--- The data Enclosed Below ---

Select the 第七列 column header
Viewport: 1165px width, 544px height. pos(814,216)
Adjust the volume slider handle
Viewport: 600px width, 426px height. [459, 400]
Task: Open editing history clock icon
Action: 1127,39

--- End of Enclosed The data ---

= What you need to do =
All the lines above should appear again in the answer, exactly as written.

= Reply to the exercise =
Select the 第七列 column header
Viewport: 1165px width, 544px height. pos(814,216)
Adjust the volume slider handle
Viewport: 600px width, 426px height. [459, 400]
Task: Open editing history clock icon
Action: 1127,39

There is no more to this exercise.